Casualty of the Health Care Debate

Photo by The One True b!x

Photo by The One True b!x/Flickr

There exists another casualty of the health care debate: information literacy.

Regardless of the side of the debate that one subscribes to (but seen more noticeably by health care opponents), there exists a litany of misinformation paraded around as fact when a simple search through a newspaper, the internet, or other contemporary news source would immediately refute it. As a librarian, it pains me to see so many individuals failing to do the most basic of vetting when it comes to claims about health care reform. Has society grown so lazy as to accept wild and outrageous allegations on their face value? Has critical examination of presented evidence in a political forum become passe? For all the people who make assertions about not trusting politicians, they should expand that same policy to those who make recitations in the political arena. Rigorous political debate is a proud heritage of this country, but when participants spout proven falsehoods as fact, it is downright embarrassing.

I’m certain there are people in the health care debate forum who also decry the state of our education system, but they themselves are not a role model for the information literacy that they want for their children and grandchildren. Politically charged soundbites, chain propaganda emails, and rife word of mouth speculation do not replace an actual education on an issue as important as health care.

2 thoughts on “Casualty of the Health Care Debate

  1. I agree on a lack of information literacy and expand it to include the use of critical thinking skills.

    So much debate is going on pointing out how bad the collectivist approach of the Obama/Democrats will be for our health care, but where is the advocacy of a workable solution?

    Here is a brief outline of where we need to go with US health care:

    The Modern Health Care Solution

    We need to reset our health care system back to a free-market, patient-driven system. Every other successful part of our society runs this way- why not our health care for goodness sake?! We need:

    1. Market-based pricing of health care. We need medical Care/Service/Procedures priced up front like everything else in our society- not the price/cost black-boxes of today’s employer and government-subsidized health care.

    2. Minute-clinics and similar no-appointment, transparently-priced clinics are going in the right direction of delivering this concept:
    http://news.minnesota.publicradio.org/features/2006/01/23_zdechlikm_coninfo/

    3. Just like with the fair, portability of pre-tax 401k’s, we need fair, portable pre-tax health savings accounts for everyone to save their own money over time, make their own decisions on health care, and pay it with their own money.

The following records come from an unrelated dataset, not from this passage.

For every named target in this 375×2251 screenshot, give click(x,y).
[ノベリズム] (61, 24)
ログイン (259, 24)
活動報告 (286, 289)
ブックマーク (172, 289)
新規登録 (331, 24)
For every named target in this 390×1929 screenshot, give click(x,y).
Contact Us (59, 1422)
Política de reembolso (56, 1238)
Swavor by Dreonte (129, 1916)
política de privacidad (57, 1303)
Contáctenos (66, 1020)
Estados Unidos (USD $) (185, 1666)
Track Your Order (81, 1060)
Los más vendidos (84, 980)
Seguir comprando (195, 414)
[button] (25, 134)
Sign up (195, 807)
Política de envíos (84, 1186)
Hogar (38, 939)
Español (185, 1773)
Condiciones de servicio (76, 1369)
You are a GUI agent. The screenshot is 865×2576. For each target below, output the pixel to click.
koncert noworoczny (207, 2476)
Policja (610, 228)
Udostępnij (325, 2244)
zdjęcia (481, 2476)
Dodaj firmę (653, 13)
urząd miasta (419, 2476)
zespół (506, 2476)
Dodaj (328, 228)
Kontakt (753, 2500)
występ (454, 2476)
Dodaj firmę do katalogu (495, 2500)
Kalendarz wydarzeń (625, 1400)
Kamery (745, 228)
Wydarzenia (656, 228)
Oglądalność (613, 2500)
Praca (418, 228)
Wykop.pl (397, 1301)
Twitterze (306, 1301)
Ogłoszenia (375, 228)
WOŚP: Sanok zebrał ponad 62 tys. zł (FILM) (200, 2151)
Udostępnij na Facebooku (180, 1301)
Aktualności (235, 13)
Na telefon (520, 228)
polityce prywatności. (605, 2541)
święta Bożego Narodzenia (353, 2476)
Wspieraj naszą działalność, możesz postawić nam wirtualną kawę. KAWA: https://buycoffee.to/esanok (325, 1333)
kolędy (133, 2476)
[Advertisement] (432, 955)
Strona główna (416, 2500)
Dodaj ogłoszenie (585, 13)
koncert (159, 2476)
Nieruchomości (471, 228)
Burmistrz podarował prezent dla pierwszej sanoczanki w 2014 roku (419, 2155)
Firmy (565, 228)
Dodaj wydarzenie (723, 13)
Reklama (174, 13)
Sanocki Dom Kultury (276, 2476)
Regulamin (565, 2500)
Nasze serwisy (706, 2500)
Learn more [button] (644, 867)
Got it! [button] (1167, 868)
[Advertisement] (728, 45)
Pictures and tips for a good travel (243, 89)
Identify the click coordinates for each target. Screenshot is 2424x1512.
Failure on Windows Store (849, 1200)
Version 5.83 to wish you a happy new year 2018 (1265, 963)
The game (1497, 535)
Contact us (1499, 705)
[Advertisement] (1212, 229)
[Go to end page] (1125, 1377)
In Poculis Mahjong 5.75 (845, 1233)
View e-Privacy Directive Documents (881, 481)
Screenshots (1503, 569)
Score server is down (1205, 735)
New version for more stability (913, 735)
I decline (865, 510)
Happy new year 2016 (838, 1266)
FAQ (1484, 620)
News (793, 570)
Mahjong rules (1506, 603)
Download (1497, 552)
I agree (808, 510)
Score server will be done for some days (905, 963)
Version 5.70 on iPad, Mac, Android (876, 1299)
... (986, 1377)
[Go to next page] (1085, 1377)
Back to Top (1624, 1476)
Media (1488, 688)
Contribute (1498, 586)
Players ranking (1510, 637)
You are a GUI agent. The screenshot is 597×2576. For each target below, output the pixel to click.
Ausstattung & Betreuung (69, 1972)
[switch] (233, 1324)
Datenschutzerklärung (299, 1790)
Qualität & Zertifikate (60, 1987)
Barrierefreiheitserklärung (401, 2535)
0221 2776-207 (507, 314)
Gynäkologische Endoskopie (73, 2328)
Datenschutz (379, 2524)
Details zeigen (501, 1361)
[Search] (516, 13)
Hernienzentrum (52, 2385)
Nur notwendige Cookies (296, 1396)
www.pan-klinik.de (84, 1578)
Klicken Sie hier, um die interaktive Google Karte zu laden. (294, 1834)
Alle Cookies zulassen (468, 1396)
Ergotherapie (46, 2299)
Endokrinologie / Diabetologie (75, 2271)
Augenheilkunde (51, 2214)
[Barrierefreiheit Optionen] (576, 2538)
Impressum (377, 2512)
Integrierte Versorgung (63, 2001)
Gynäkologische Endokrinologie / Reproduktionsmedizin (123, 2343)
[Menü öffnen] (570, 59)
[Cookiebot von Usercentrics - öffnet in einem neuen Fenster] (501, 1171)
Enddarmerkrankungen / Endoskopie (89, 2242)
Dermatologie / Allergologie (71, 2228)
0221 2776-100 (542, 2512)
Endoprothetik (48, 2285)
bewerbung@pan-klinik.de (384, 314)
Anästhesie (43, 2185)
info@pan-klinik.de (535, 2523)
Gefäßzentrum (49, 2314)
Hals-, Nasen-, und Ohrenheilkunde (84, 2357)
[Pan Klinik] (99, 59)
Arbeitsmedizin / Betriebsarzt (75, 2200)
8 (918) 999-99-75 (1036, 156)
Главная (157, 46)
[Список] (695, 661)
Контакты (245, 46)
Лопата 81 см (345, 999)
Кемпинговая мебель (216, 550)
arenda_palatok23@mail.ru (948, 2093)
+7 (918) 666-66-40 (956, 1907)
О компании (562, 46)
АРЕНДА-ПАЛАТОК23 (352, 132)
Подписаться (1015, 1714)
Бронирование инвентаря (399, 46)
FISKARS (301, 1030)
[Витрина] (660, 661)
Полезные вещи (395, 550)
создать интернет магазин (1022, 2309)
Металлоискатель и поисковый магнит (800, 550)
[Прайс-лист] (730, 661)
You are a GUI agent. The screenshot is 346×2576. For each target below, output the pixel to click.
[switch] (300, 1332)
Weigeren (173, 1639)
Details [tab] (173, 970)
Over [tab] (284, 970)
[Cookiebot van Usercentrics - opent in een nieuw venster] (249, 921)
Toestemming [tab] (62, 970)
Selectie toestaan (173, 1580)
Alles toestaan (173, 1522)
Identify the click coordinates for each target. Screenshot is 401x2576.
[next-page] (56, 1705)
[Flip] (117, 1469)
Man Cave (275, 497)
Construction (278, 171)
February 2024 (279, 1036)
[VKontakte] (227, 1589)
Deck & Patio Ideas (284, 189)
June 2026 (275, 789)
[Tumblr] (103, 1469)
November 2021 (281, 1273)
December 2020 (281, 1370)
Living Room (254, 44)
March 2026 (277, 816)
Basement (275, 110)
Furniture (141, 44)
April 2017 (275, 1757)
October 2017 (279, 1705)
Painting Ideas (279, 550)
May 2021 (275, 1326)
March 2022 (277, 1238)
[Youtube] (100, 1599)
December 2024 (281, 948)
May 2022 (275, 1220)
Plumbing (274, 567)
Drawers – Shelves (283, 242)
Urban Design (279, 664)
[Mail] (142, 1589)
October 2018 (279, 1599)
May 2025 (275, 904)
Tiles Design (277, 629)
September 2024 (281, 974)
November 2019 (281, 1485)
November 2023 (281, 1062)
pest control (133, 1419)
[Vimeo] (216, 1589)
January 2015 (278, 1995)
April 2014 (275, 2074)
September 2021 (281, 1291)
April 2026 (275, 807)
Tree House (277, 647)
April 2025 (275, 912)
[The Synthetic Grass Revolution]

    4. Make health care ‘insurance’ back into actual insurance. Couple health savings accounts with high-deductible catastrophic health insurance policies that people buy like they do for life insurance or car insurance.

    5. Reform the medical malpractice system and the laws driving it. In some cases, up to 25% of the cost of individual health care is extra tests and procedures run by doctors to ‘bullet proof’ themselves from malpractice lawsuits.

    The above approach gives everyone the access, proper control, and choice over their health- not the opposite helplessness dictated by some far away, faceless bureaucrat.

  2. So very very VERY true.

    Fear is a huge motivator, and in this instance, it has motivated 10s of thousands of people to throw off any sense of skepticism about the information they are being fed.

    The trouble is, that even if information was even MORE available than it is now – people would go to the same off center sources online as they choose to watch on cable.